Dr. Thal completed his general surgery residency at Parkland Hospital in 1969, interrupted by two years of service in the U.S. Air Force (USAF) as a flight medical officer. He was awarded the USAF Commendation Medal for Meritorious Service.

After completing his residency, Dr. Thal joined the faculty at the University of Texas Southwestern Medical School (UTSMS), Dallas, as an instructor of surgery and was promoted to professor in 1982. From 1988 until his death, Dr. Thal served as the director of the UTSMS’ Willed Body Program. Dr. Thal was also a researcher who studied lead poisoning from retained bullet wounds and techniques to explore the abdominal cavities of trauma patients.

In the course of a 21-year relationship with the Dallas Fire Department, Dr. Thal developed the basic emergency management technician and advanced paramedic course for the metropolitan area.

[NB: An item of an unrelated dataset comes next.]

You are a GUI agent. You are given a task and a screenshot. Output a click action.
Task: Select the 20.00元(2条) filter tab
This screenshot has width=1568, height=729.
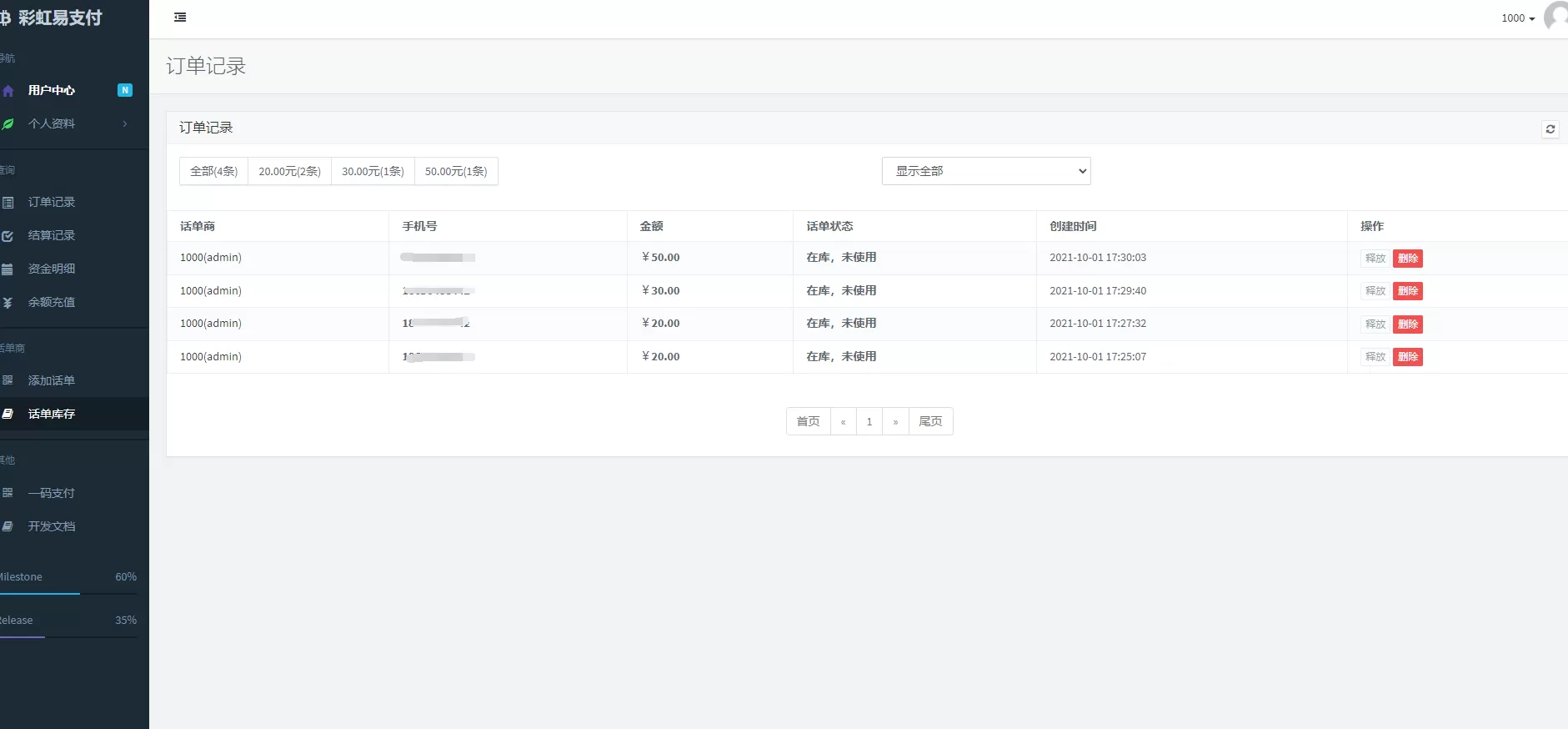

He was the recipient of many honors throughout his career, including an honorary fire chief appointment in 1985, a place on the Giants of Parkland Surgery wall, the 2000 Minnie Stevens Piper Professor award given to outstanding Texas college professors, an honorary fellowship in the Royal Australasian College of Surgeons in 2009, and numerous Excellence in Teaching Awards from UTSMS.

An avid OSU alumni who flew back for every Buckeyes home football game over the past 25 years, Dr. Thal often told friends and family members that he wanted the OSU marching band to play at his funeral. After one of his friends extended that invitation to the OSU band, 10 brass players traveled to Dallas from Columbus to perform three songs at the funeral of the lifelong fan. The Thal family covered the band members’ travel and other expenses.

Dr. Thal’s survivors include his son, James G. Thal, and his wife Rhonda; daughter Barbara Potts and her husband Steven W. Potts; daughter-in-law Kathy D. Thal; and seven grandchildren. His wife of 37 years, Carolyn, and his son, Jeffrey, preceded him in death.